Of course, we were frantically trying to handle the Shabbat logistics while also working, texting about deli meat sitting in the White House Press Room and at the same time sending news updates back to Jerusalem. Somehow I pulled it off: After Bennett’s midday meeting with Biden and his briefing to the media in the late afternoon, I filed an analysis just minutes before Shabbat.

BACK AT the hotel, the ballroom was set up with a long buffet table, with challot and Israeli wine. At the far end stood another table with Shabbat candles for the women to light. Everyone was standing around the room in clumps – some Bennett advisers here, Shin Bet (Israel Security Agency) guards there and intrepid reporters awkwardly trying to get them to talk to us.

Bennett walked in with the energy of a Bnei Akiva counselor ready to start a Shabbaton.

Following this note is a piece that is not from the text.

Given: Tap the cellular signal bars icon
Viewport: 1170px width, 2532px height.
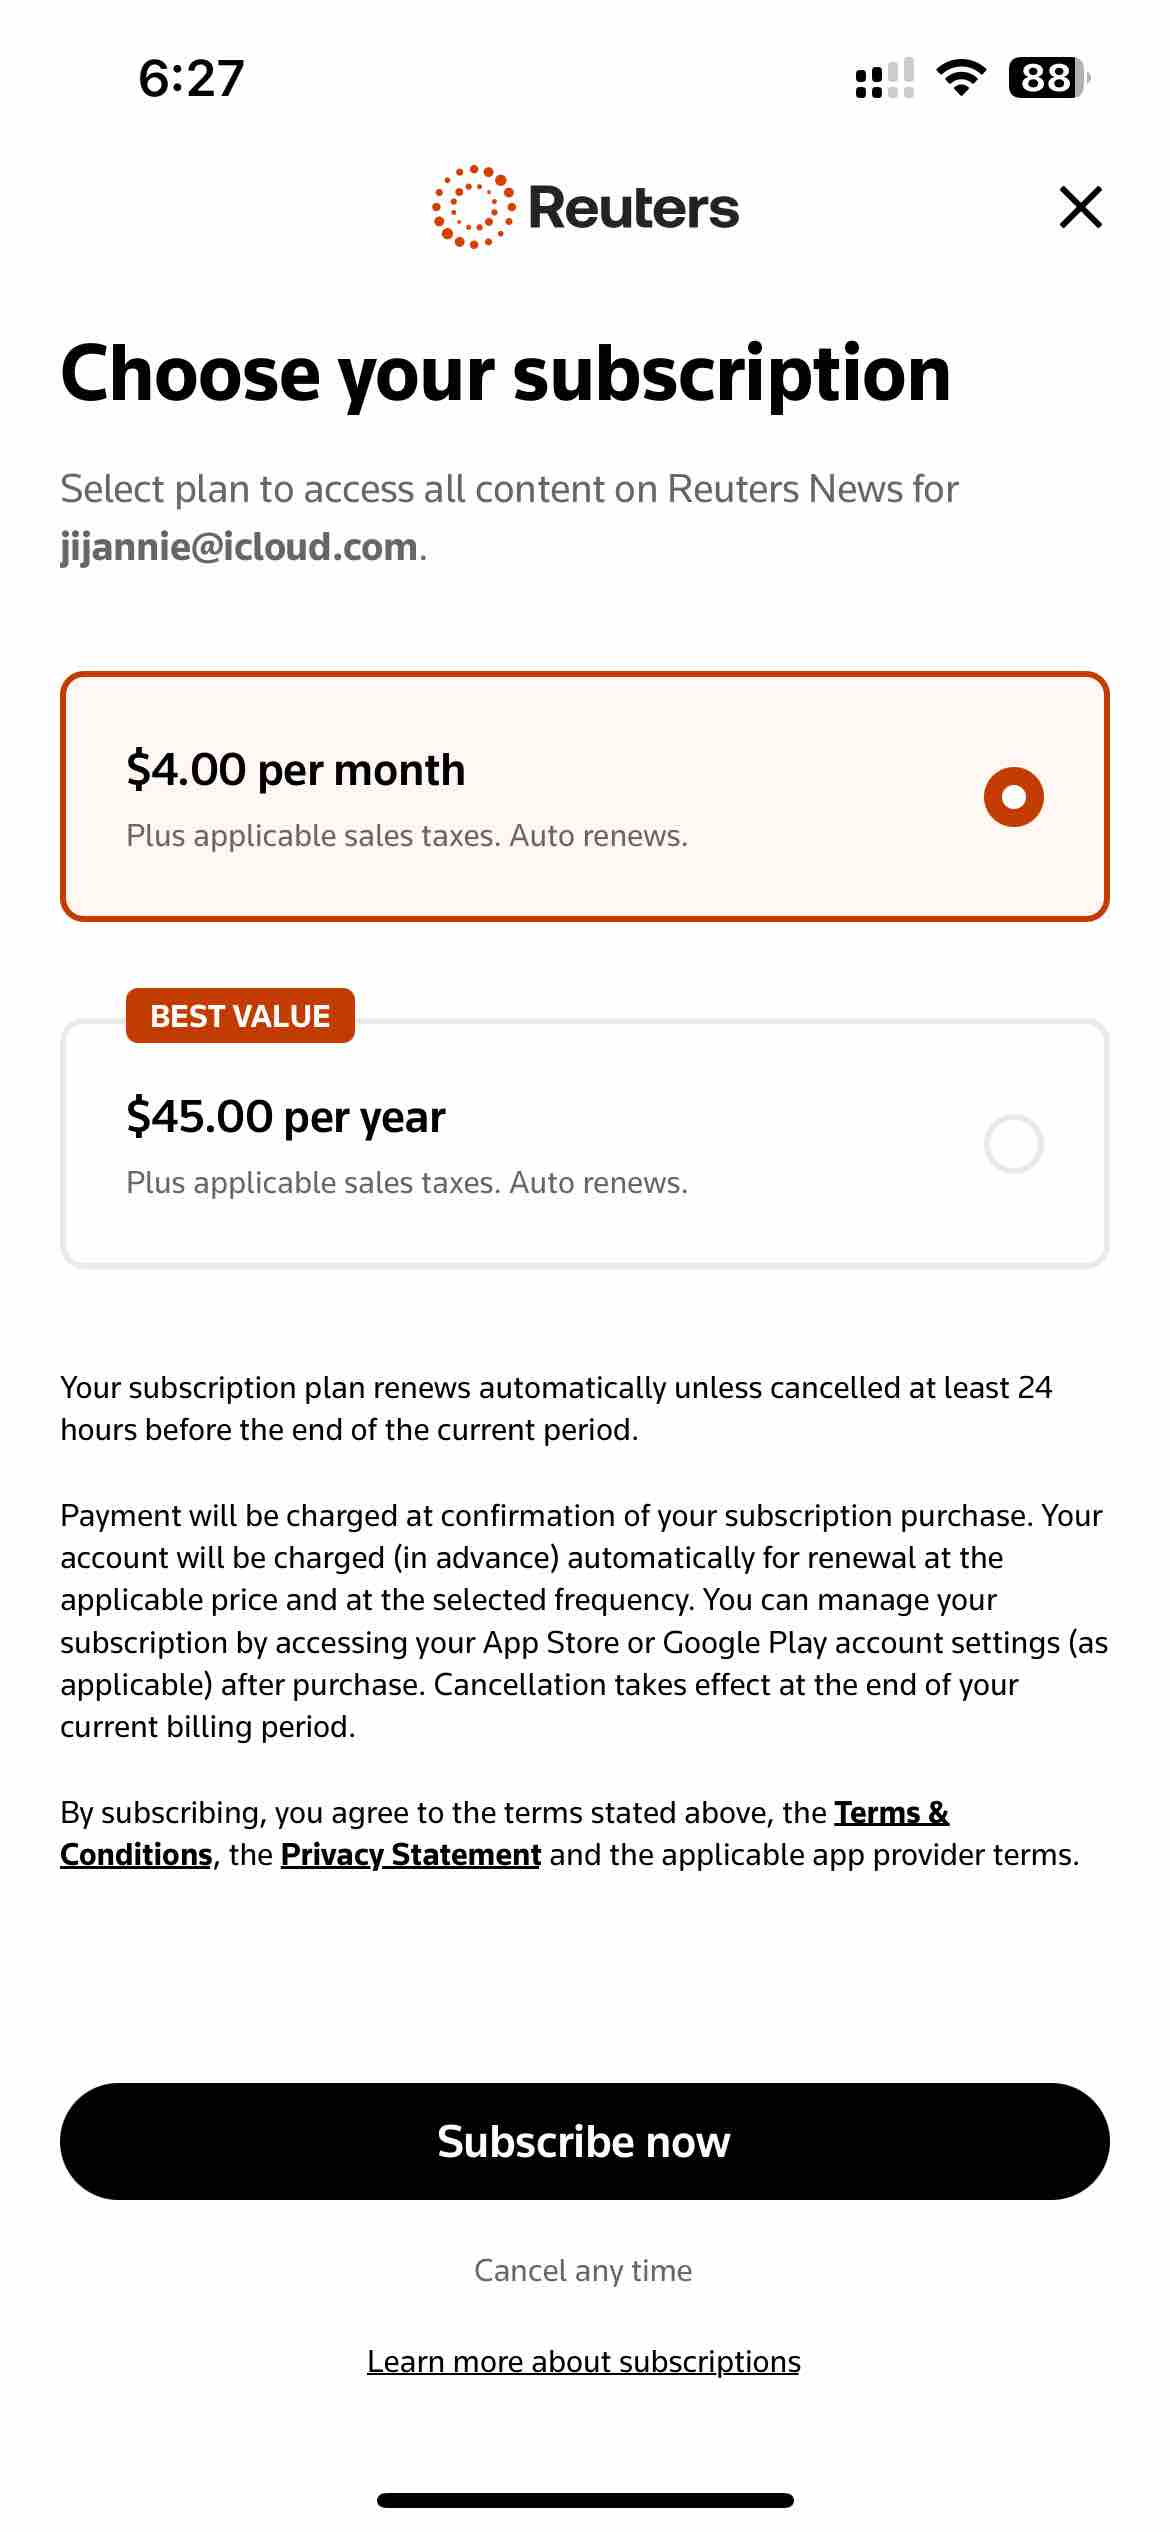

He stood at the buffet table and said a few words of Torah about leadership. But when told there was still another 10 minutes until Shabbat, he launched into a second lesson, comparing the sins of kings Saul and David and their repentance. The bottom line was that a leader is judged not only by his mistakes, but by whether he owns up to and learns from them.

Erev Shabbat prayers began, with Arutz Sheva’s Yoni Kempinski ably serving as hazan and with the participants singing aloud. Bennett said the mourner’s kaddish because it was his father’s yahrzeit, and when the prayers ended, he turned around to the small makeshift women’s section behind him and wished us a Shabbat shalom.

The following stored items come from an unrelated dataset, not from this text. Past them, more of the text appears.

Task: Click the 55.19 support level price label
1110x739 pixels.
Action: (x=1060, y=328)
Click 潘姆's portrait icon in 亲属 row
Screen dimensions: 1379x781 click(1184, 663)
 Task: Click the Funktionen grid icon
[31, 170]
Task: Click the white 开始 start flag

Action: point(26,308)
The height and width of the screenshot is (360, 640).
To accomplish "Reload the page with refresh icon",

“That was very special,” he said of the prayer service.

Indeed it was. Even while on a work assignment thousands of miles from home, the special atmosphere of Shabbat that we had worked to create despite the circumstances was palpable.

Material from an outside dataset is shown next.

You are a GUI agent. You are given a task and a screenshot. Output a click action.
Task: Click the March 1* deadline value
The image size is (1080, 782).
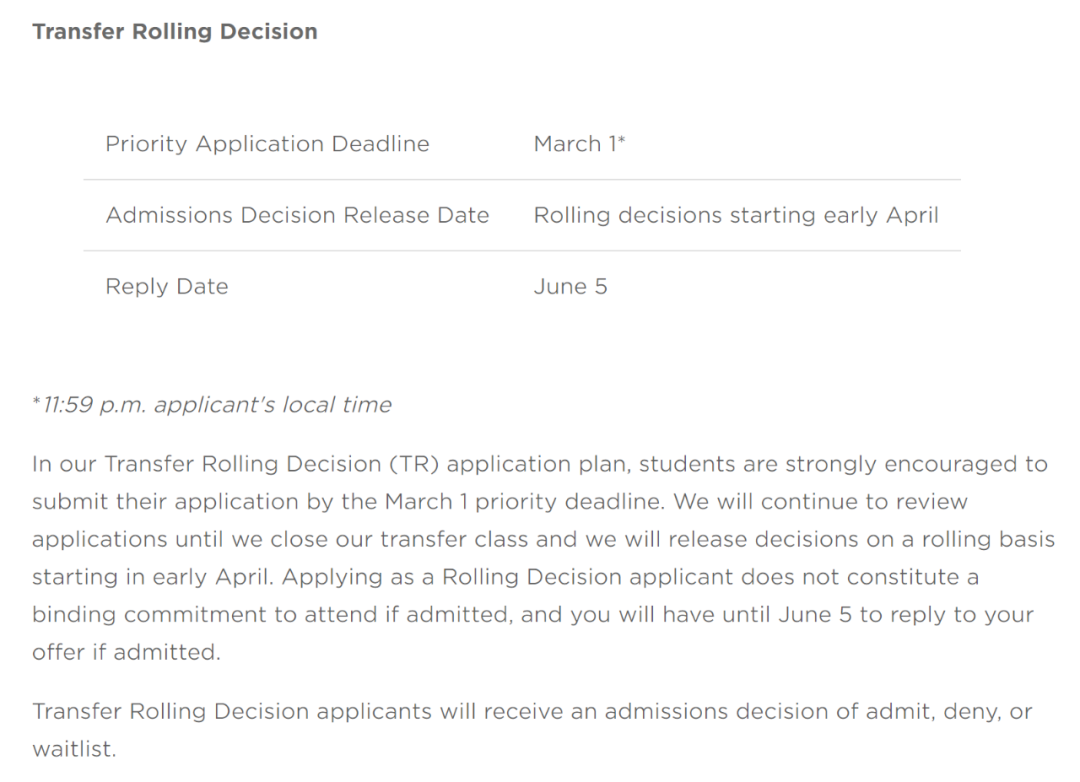[x=579, y=144]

During dinner, Bennett walked around and talked to the journalists, asking everyone how they were managing being stuck in Washington for an extra couple of days. Asked how he planned to pass the Shabbat, the prime minister said he ordered four books. And then he left early.

Later that night, the journalists sat around chatting, noting among other things how Bennett is friendlier to us than Netanyahu, who is famously (and to a great extent justifiably) suspicious of the media, and reminiscing about past work travels.

Barnea held court, regaling the other reporters with stories of former prime ministers Yitzhak Rabin’s and Shimon Peres’s drinking habits and ambassadorial sex scandals. When a couple of embassy staffers who don’t speak Hebrew passed by, I tried to explain to them that this was the Israeli equivalent of having Bob Woodward at the table.

The next morning the prayers zipped by, with the men splitting the Torah reading between them. Bennett’s chief of staff, Tal Gan-Zvi, organized a kiddush for us, with cinnamon rogelach and Milano cookies.

The rest of the day was spent walking up and down the hotel stairs, eating cold cuts and cookies and reading in my room (The Grey Lady Winked by Ashley Rindsberg, very interesting).

The afternoon was sleepy and uneventful, and then everything went back to normal when the sun set and three stars appeared in the sky: We had to bring our luggage to be checked by the Shin Bet and then head to Joint Base Andrews for our red-eye flight home to Israel.

A Shabbat with the prime minister to remember.